La démarche opératique adoptée combinant des analyses bathymétriques, de sismique réflexion et de carottes sédimentaires a permis d'atteindre pleinement les objectifs énoncés dans la demande de campagne.
Les résultats saillants sont les suivants :
- Les dépôts de backwashs de tsunamis se préservent idéalement dans les baies profondes et étroites. Plus elles sont étroites, meilleure est la préservation.
- On distingue des dépôts discrets qui peuvent passer totalement inaperçus sans une étude détaillée et des dépôts grossiers qui attestent des effets du passage des ondes des tsunamis au niveau des barrières récifales situées à l'entrée des baies.
- L'analyse détaillée des dépôts discrets montre qu'ils peuvent être soulignés par de discrètes variations granulométriques ou, le plus souvent, uniquement par des anomalies géochimiques (apports détritiques depuis les domaines émergés de l'île). Des structures de cisaillement situées à la base de ces intervalles montrent qu'ils se sont déposés à la faveur d'écoulements gravitaires, les véritables signatures sédimentaires des backwashs associés au déferlement des vagues des tsunamis au fond des baies.
- Dans l'ensemble des baies étudiées, nous avons pu mettre en évidence des signatures sédimentaires associées aux tsunamis suivants : (1) Tsunami du Pacifique Sud de 2009 (2009 SPT), (2) tsunami associé au Grand Séisme du Chili de 1960 (1960 GCET), (3) par endroits, le tsunami de la fosse des Tonga de 1917 (1917 TTT) et (4) tsunami des îles Aléoutiennes du Sud (1868).
- Dans la baie de Pago Pago où l'enregistrement sédimentaire apparaît être le plus complet, des dépôts très probables de tsunami plus anciens ont été identifiés sur une période de l'ordre de 7000 ans, mais n'ont pu être corrélés à des événements précis. Cependant, une cyclicité d'activité tsunamigénique de l'ordre de 2000 ans alternant avec des périodes de quiescence de 1000 ans a été identifiée et pourrait correspondre, au premier ordre à un mégacycle sismique au niveau de la proche fosse des Tonga.
Références
Riou B. (2019). Shallow marine sediment record of tsunamis : analysis of the sediment-fill of the bays of Tutuila (American Samoa) and backwash deposits of the 2009 South Pacific Tsunami. Thèse de Doctorat, Université de La Rochelle, 189 p.

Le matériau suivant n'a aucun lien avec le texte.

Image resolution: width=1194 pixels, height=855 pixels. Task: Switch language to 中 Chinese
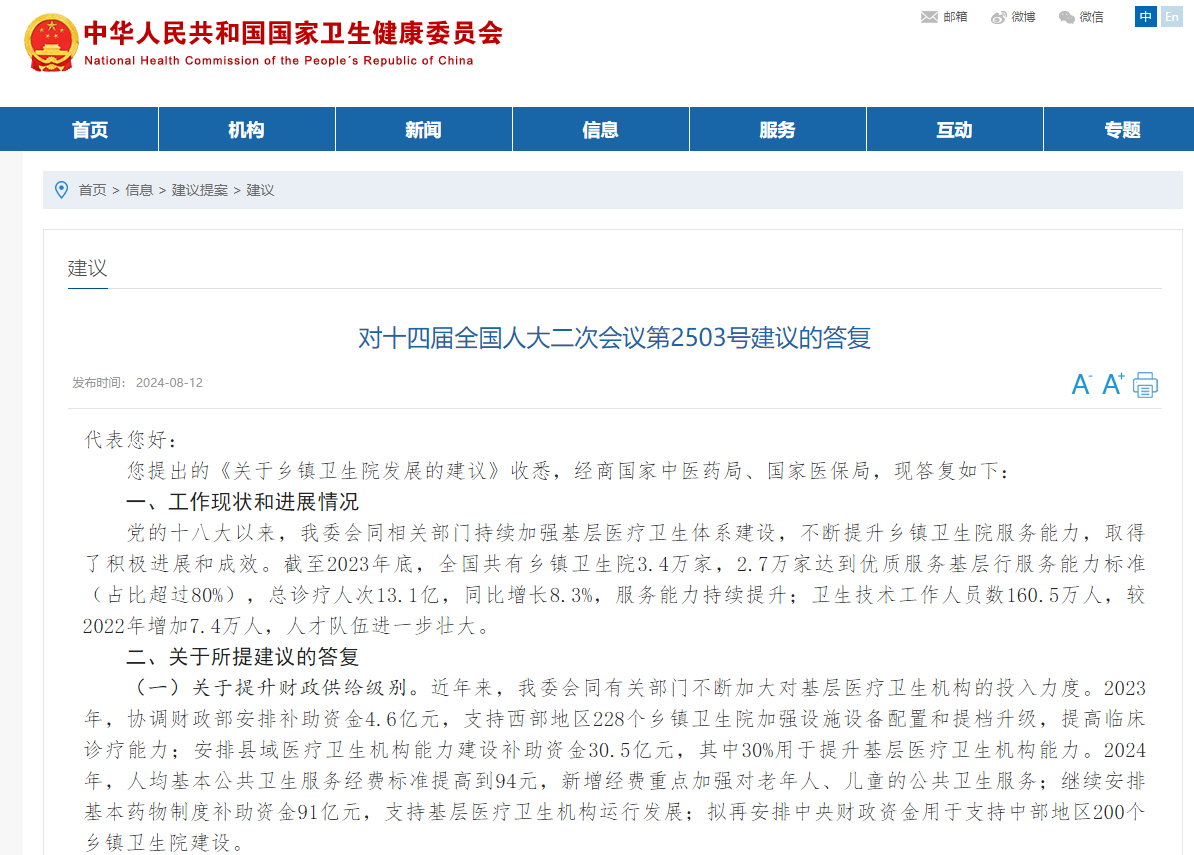(x=1146, y=17)
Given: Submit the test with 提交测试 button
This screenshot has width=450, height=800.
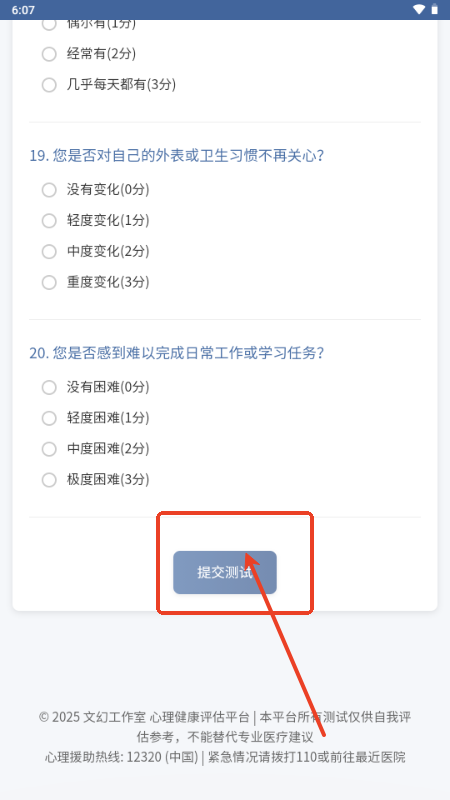Looking at the screenshot, I should pyautogui.click(x=225, y=572).
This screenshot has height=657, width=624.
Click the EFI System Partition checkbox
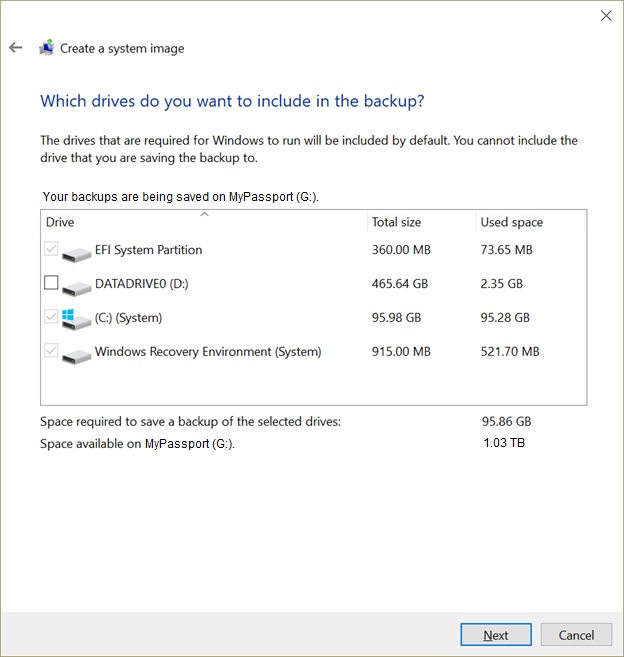pyautogui.click(x=51, y=248)
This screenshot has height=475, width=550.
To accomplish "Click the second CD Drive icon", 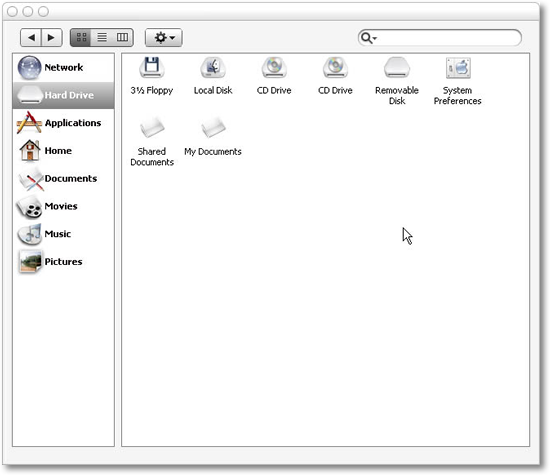I will point(335,67).
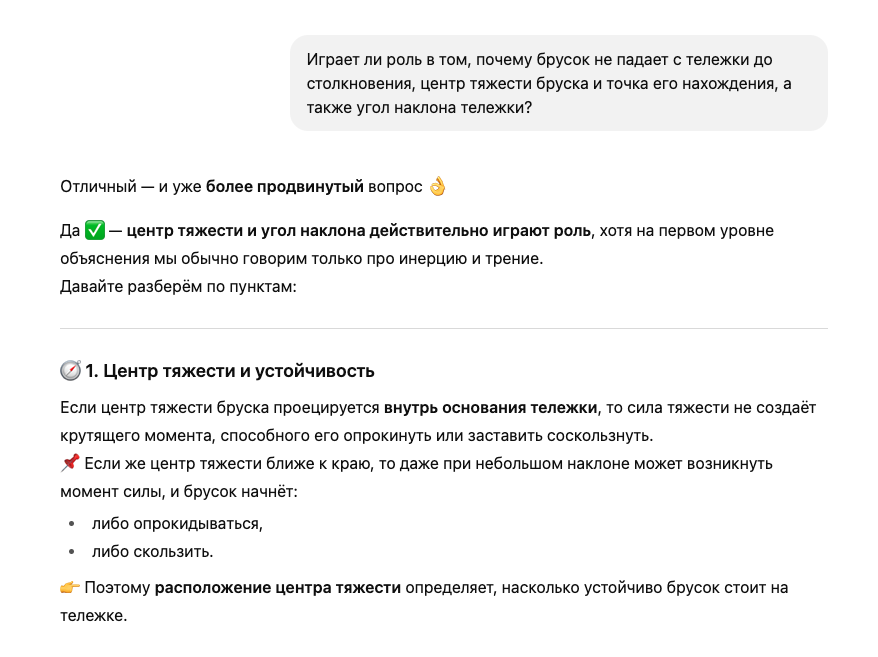Viewport: 878px width, 657px height.
Task: Click the pointing hand emoji before "Поэтому"
Action: pyautogui.click(x=70, y=587)
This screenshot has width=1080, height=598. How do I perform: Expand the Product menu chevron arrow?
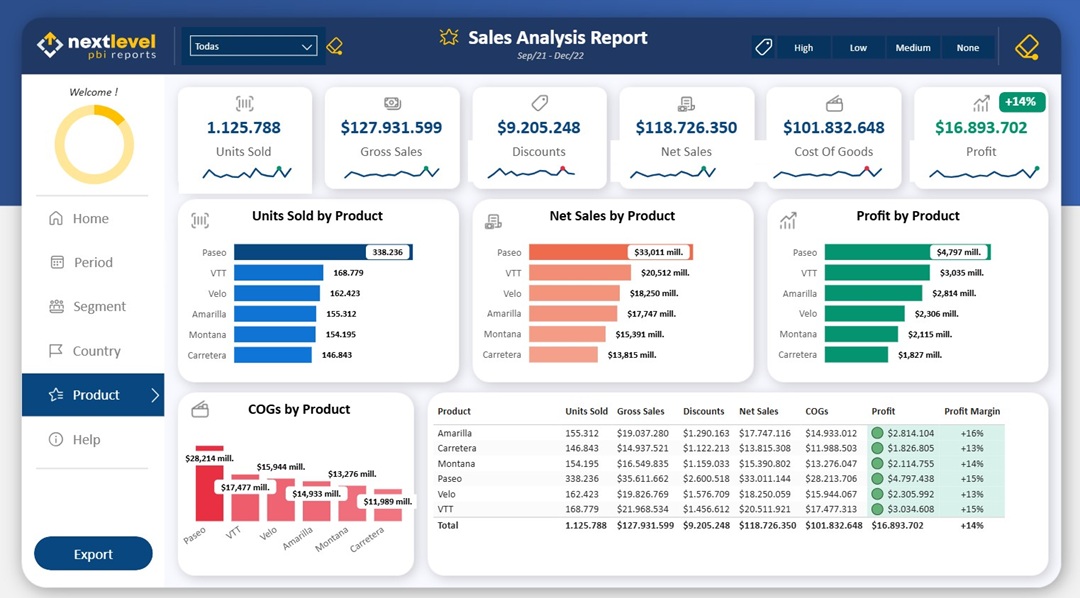[155, 395]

Riou B., Chaumillon E., Schneider J.-L., Corrège T., Chagué C. (2020a). The sediment-fill of Pago Pago Bay (Tutuila Island, American Samoa) : New insights on the sediment record of past tsunamis. Sedimentology, 67, 1577-1600.
Riou B., Chaumillon E., Chagué C., Sabatier P., Schneider, J.-L., Walsh J.-P., Zawadzki A., Fierro D. (2020a) Backwash sediment record of the 2009 South Pacific Tsunami and 1960 Great Chilean Earthquake Tsunami. Nature, Scientific Reports, 10, 4149 (2020).